[Dataset entries]
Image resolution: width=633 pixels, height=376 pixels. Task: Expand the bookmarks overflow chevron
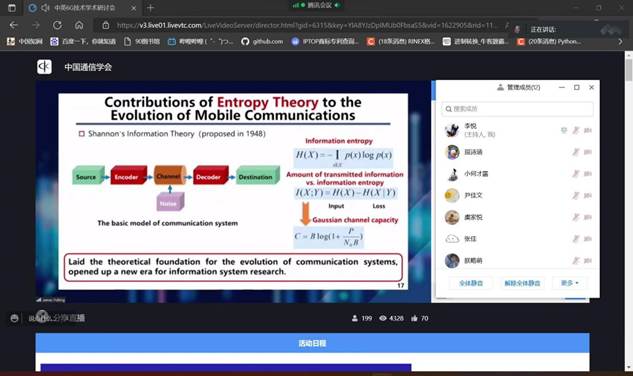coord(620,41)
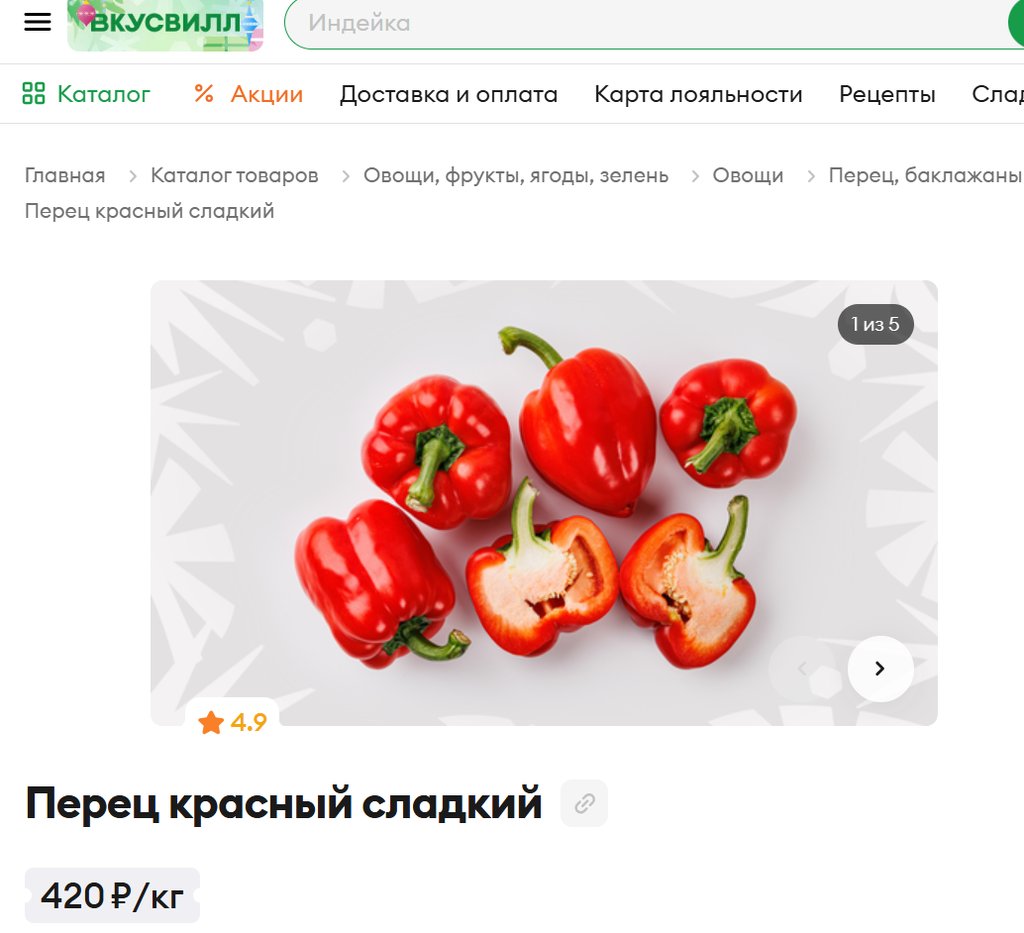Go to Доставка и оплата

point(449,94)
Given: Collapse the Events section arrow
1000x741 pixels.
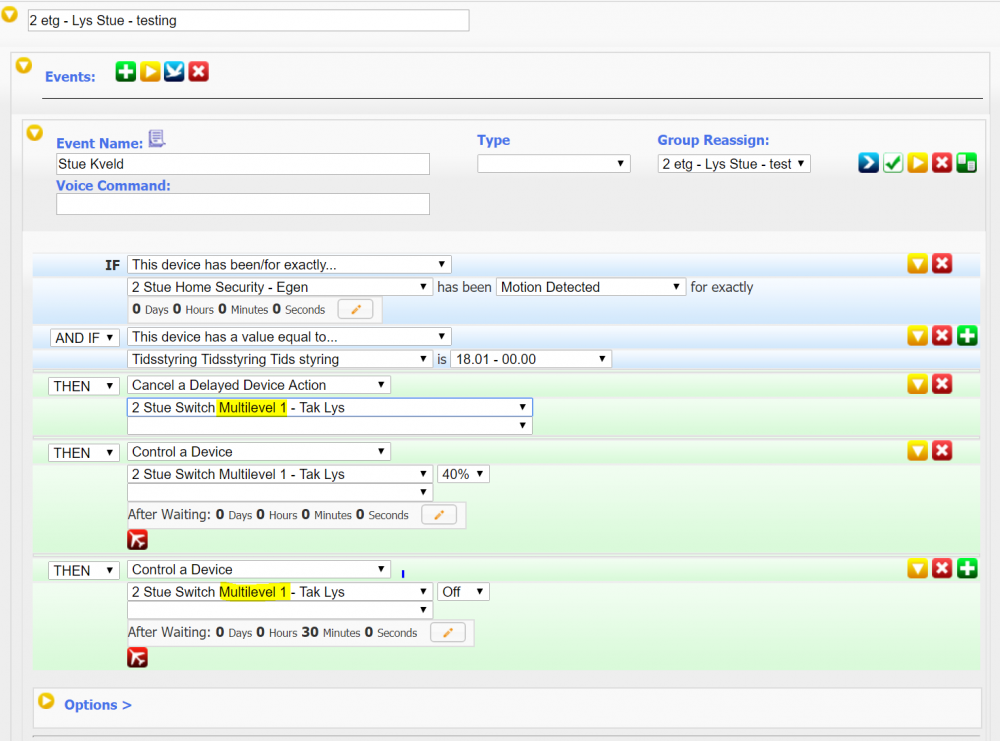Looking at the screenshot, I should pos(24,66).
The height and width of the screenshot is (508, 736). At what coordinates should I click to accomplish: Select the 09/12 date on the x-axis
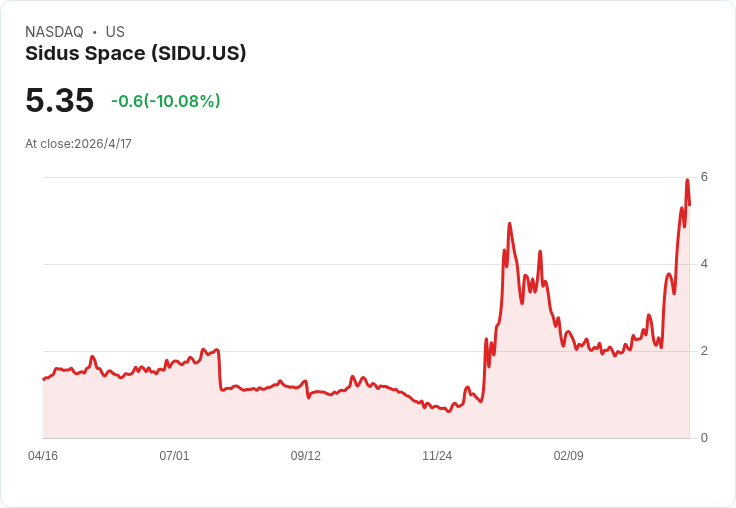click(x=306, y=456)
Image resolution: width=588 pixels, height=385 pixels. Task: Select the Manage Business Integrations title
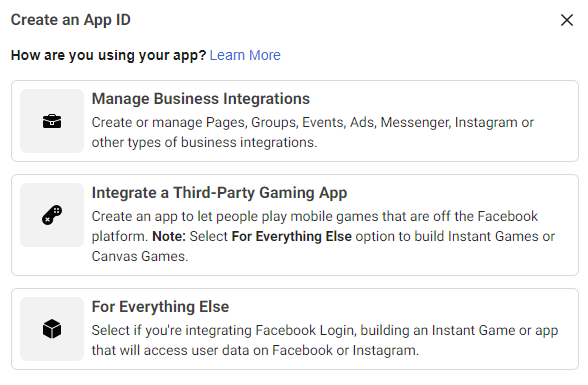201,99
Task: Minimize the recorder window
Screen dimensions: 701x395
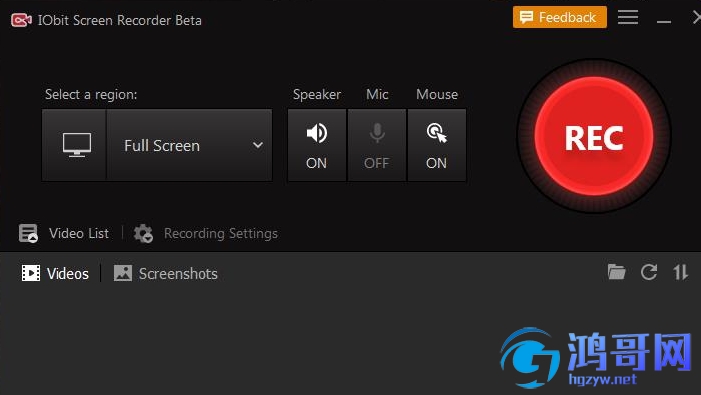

[WHAT THIS TASK INVOLVES] Reproduce every line of the entries above word for word, leaving out the pictures.

[TASK RESULT]
Image resolution: width=633 pixels, height=376 pixels. Task: Expand the bookmarks overflow chevron
coord(620,41)
Go to Доставка и оплата

point(449,94)
Given: Collapse the Events section arrow
1000x741 pixels.
Looking at the screenshot, I should pos(24,66).
The height and width of the screenshot is (508, 736). At what coordinates should I click to accomplish: Select the 09/12 date on the x-axis
click(x=306, y=456)
Image resolution: width=588 pixels, height=385 pixels. Task: Select the Manage Business Integrations title
201,99
Task: Minimize the recorder window
Screen dimensions: 701x395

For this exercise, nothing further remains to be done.